[Records for locating displayed items]
=======

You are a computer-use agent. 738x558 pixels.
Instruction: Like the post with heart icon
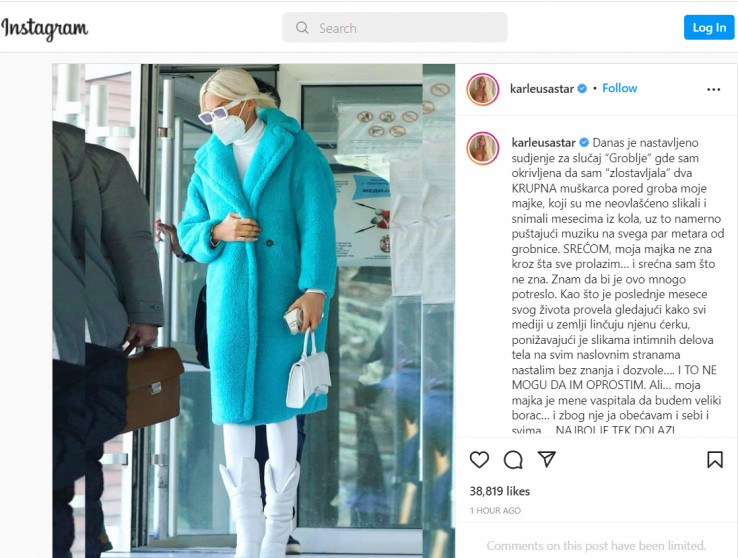click(x=479, y=459)
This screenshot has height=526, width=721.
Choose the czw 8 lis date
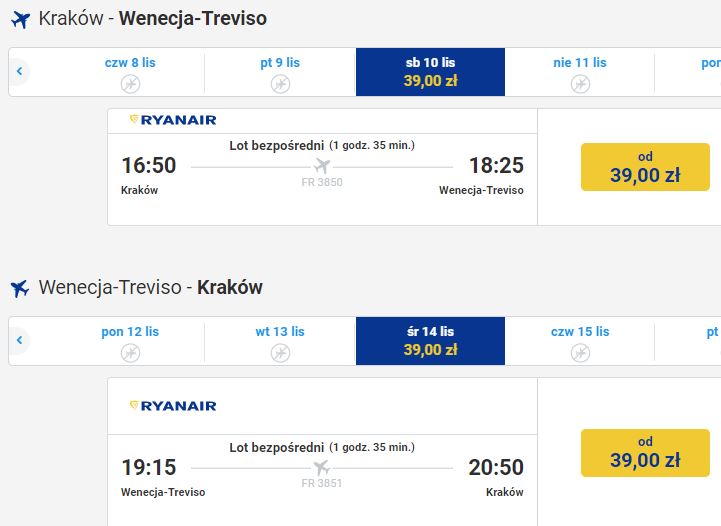pos(130,72)
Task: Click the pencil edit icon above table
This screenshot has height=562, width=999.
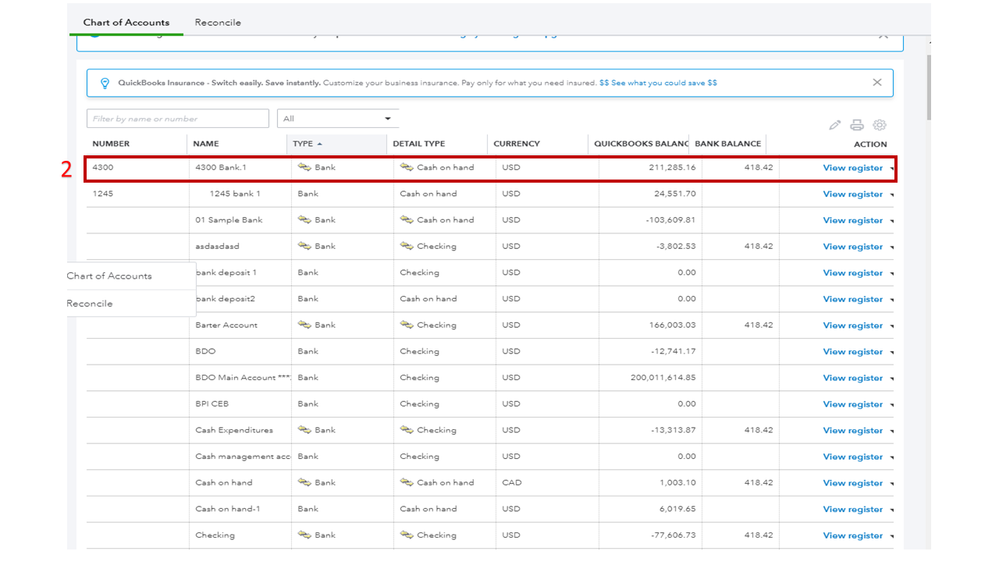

=======

> **WHAT NEEDS TO BE DONE**:
Write the lines above as a numbered list, omitting blank lines and leaving out the pictures.

> **SOLUTION TO THIS EXERCISE**:
1. You are a computer-use agent. 738x558 pixels.
2. Instruction: Like the post with heart icon
3. click(x=479, y=459)
4. This screenshot has height=526, width=721.
5. Choose the czw 8 lis date
6. pos(130,72)
7. Task: Click the pencil edit icon above table
8. This screenshot has height=562, width=999.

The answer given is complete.